[Saved entries]
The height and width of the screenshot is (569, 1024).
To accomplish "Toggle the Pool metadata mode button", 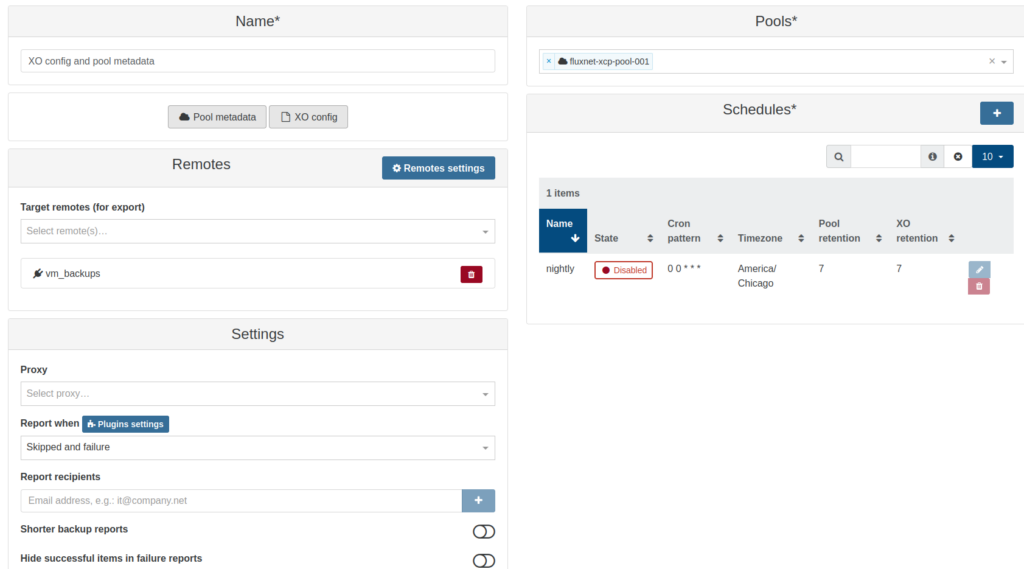I will point(216,117).
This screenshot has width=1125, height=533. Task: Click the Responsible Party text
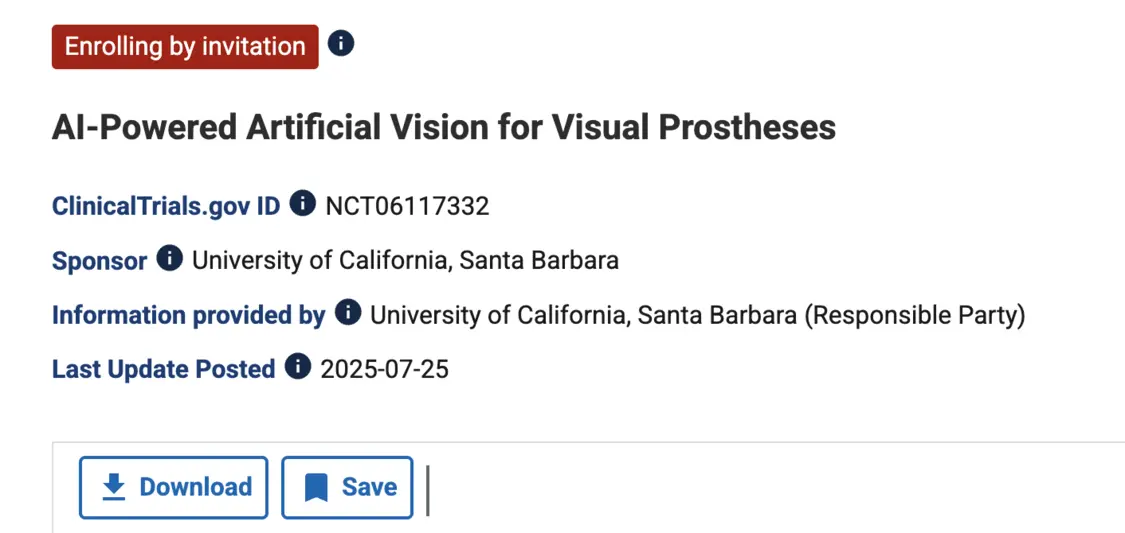point(915,315)
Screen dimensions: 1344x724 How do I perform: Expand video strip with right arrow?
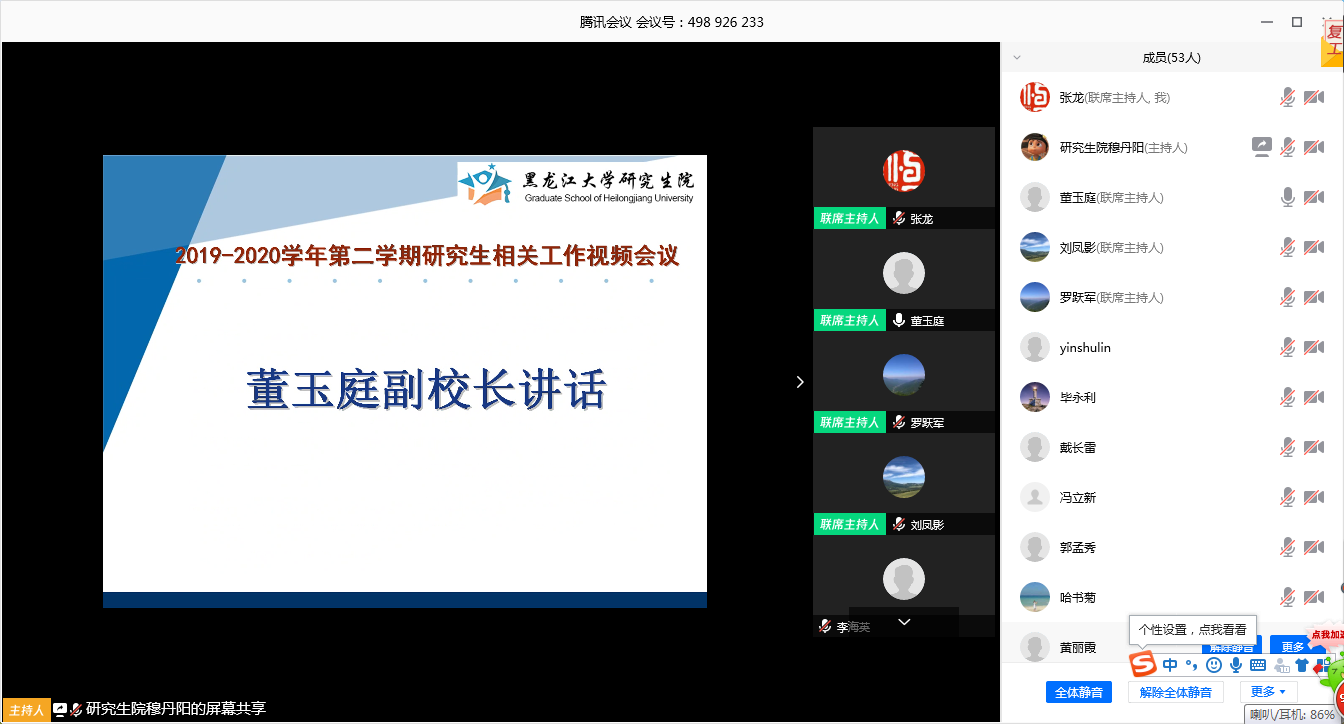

### Work order
Exactly the lines from the one containing "This screenshot has" through the end of the data above: repeat those, both ends included, and nothing else. Skip the pictures.

### Answer to this problem
This screenshot has width=1125, height=533. Task: Click the Responsible Party text
point(915,315)
Screen dimensions: 1344x724 How do I perform: Expand video strip with right arrow?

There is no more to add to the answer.